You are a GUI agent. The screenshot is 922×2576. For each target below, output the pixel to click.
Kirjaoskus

==

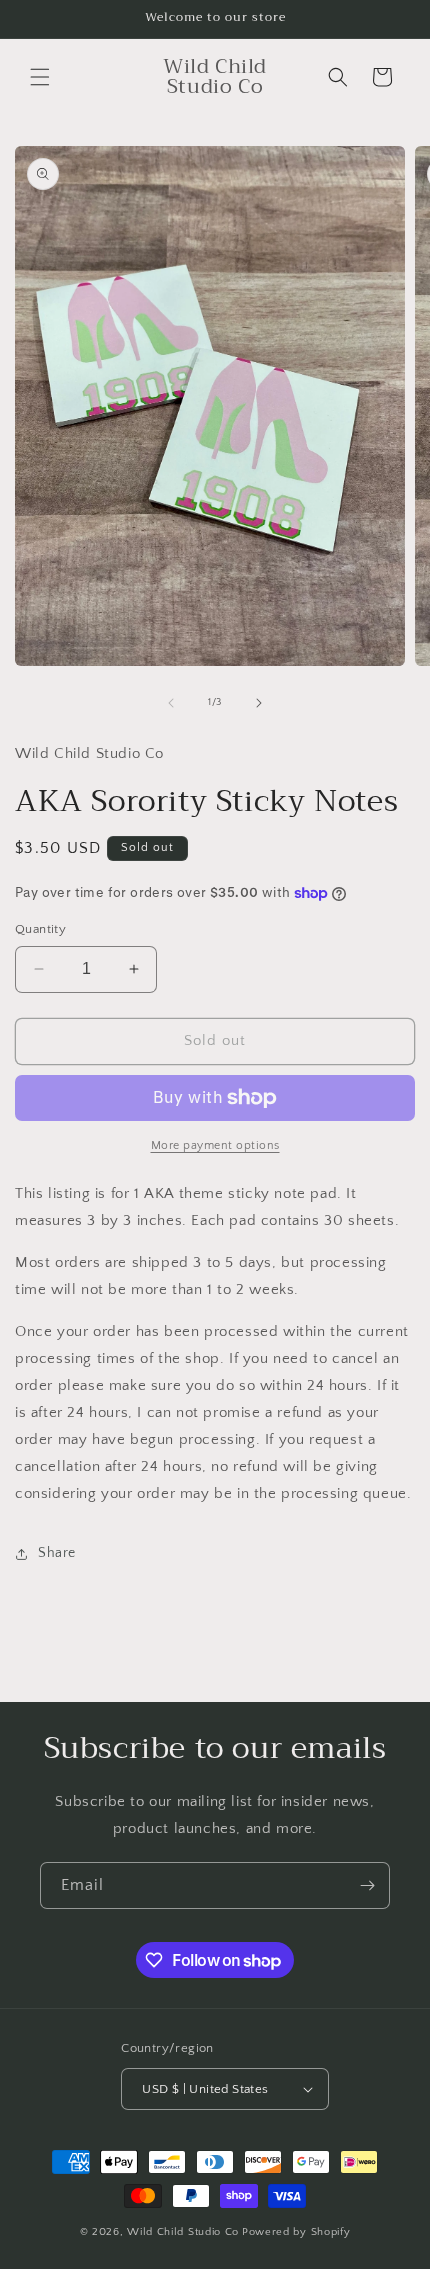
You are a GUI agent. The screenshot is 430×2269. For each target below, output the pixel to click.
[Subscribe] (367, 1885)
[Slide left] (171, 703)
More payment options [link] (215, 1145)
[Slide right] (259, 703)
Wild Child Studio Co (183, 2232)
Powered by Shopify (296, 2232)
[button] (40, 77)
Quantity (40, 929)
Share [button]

• WHAT YOU ARE ASKED TO DO: Say how many lines of the data include the word "agent". Nothing other than the number should be given.

• ANSWER TO THE PROBLEM: 2